I can honestly say this was one of the best decisions I have made, and made a disappointing trip worthwhile. (More on that later!) It’s a little walk, uphill, from the station and when you walk in, the cool blue wraps itself around your soul. Forget traditional religous iconography; this is what makes your heart sing.
The church’s website St Stephan, Mainz explains how Chagall, a Russian Jew, became involved with this little Catholic church:
Genesis: After completing the restoration of the Church, which was badly damaged in the war, Pastor Klaus Mayer turned in the spring of 1973 to the Jewish-Russian artist Marc Chagall (1887-1985), the master of color and biblical message, with the request in the East Choir St. Stephen’s Church with its stained-glass windows set a sign. The contact was followed by letters and later encounters. The artist began in December 1976 with the design for a central window. On September 23, 1978, the first Chagall window with the “Vision of the God of the Fathers” was handed over to the parish.
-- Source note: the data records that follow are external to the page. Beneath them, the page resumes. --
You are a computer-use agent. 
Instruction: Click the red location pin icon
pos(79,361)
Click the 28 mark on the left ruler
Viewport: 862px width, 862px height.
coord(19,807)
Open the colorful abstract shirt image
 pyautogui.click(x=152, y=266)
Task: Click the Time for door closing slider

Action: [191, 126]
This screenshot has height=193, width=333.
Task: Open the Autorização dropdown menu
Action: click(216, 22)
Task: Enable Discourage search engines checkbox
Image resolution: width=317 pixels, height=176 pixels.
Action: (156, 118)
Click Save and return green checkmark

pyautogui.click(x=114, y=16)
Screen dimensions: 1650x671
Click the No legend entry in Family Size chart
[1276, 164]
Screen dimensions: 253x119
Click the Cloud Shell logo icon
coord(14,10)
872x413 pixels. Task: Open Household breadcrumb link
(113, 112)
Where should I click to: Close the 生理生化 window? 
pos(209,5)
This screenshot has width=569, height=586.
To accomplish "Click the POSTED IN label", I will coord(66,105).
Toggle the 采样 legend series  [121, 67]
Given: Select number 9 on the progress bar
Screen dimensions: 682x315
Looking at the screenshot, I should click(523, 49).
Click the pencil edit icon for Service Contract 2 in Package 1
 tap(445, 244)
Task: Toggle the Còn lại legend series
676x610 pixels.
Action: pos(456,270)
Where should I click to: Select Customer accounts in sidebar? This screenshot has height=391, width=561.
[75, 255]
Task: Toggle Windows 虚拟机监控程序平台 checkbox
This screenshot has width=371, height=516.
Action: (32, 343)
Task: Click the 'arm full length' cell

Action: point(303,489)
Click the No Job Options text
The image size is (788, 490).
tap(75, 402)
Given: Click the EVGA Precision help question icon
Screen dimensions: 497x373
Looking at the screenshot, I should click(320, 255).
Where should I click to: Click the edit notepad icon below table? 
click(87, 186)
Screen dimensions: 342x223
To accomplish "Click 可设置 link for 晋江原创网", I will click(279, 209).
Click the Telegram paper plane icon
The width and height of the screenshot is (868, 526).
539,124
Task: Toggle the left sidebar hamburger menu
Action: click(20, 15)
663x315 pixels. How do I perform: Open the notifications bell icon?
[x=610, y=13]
Later, Chagall added the windows to the side:
And, in total, designed 9 windows, with the final ones being installed after his death in 1985.The story did not end there. The reason the church is diffused in blue is thanks to Charles Marq, a partner in the Atelier Jacques Simon in Reims, where Chagall was a collaborator.The windows are gently designed to complement Chagall’s depictions of the holy story:
Everything is bathed in blue:
I found a quote by Chagall that, I think, explains why this place became so spiritually significant to this atheist:
In our life there is a single color, as on an artist’s palette, which provides the meaning of life and art. It is the color of love.